#### SOURCE MATERIAL:
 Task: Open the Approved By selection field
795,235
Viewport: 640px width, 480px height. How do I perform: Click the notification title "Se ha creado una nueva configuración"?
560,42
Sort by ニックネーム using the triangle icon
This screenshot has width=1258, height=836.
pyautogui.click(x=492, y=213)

--

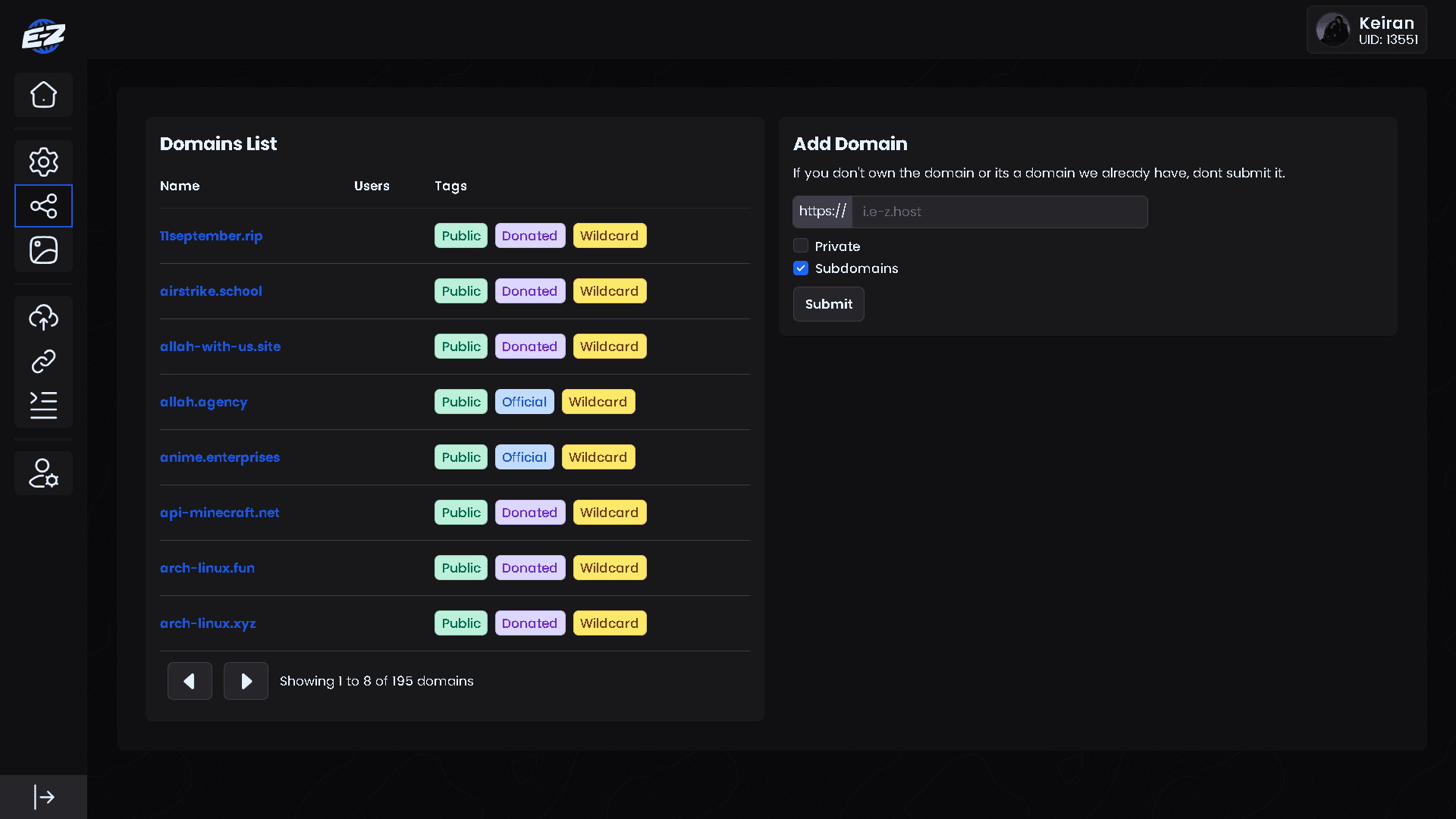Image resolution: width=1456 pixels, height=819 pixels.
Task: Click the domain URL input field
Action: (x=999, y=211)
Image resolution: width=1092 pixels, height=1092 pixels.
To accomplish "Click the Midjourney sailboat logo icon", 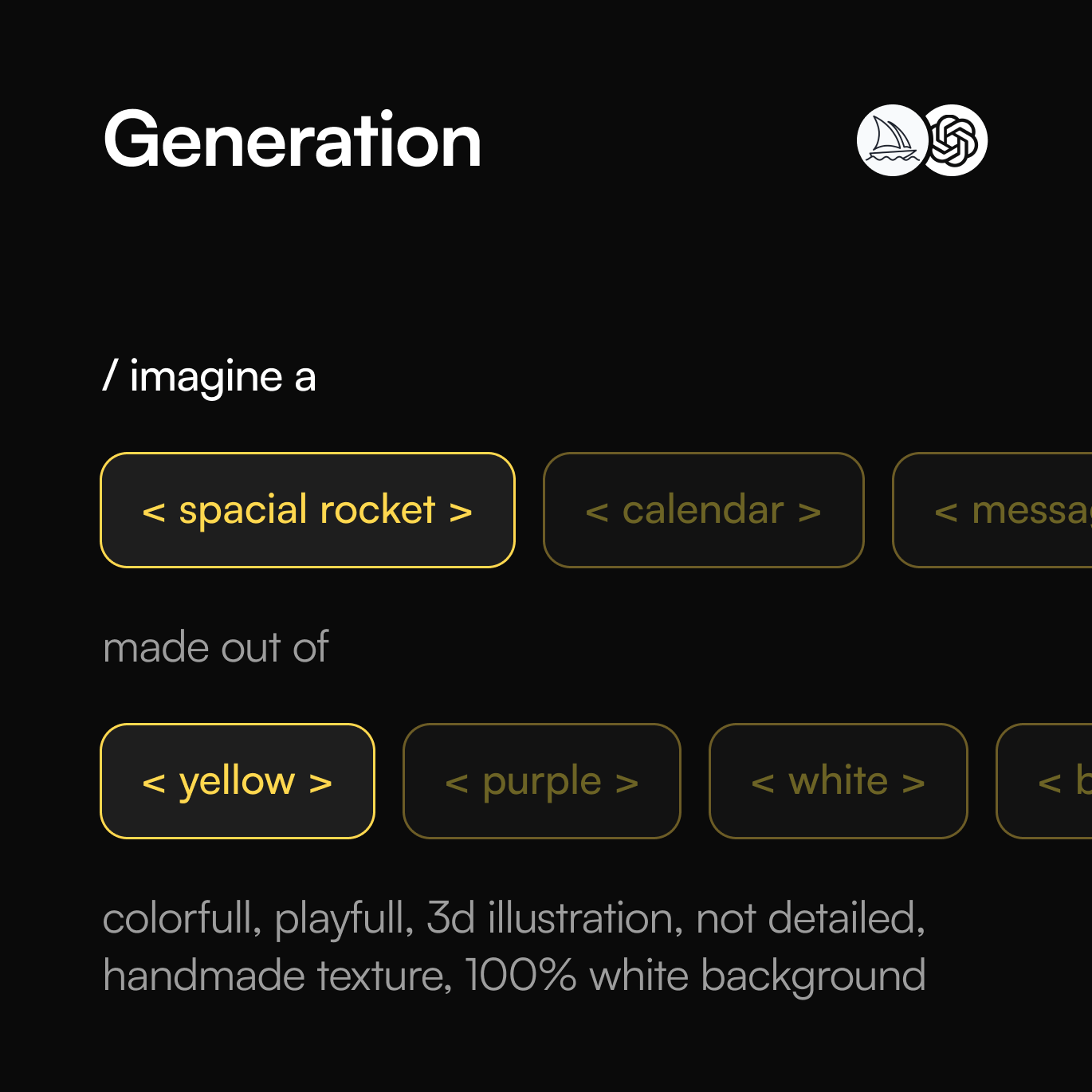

#### GOAL OF THE EXERCISE:
Reproduce exactly the lines above that run from the one with "Image resolution: width=1092" to the one with "the Midjourney sailboat", both included, leaving pictures out.

#### OUTPUT BELOW:
Image resolution: width=1092 pixels, height=1092 pixels.
To accomplish "Click the Midjourney sailboat logo icon", 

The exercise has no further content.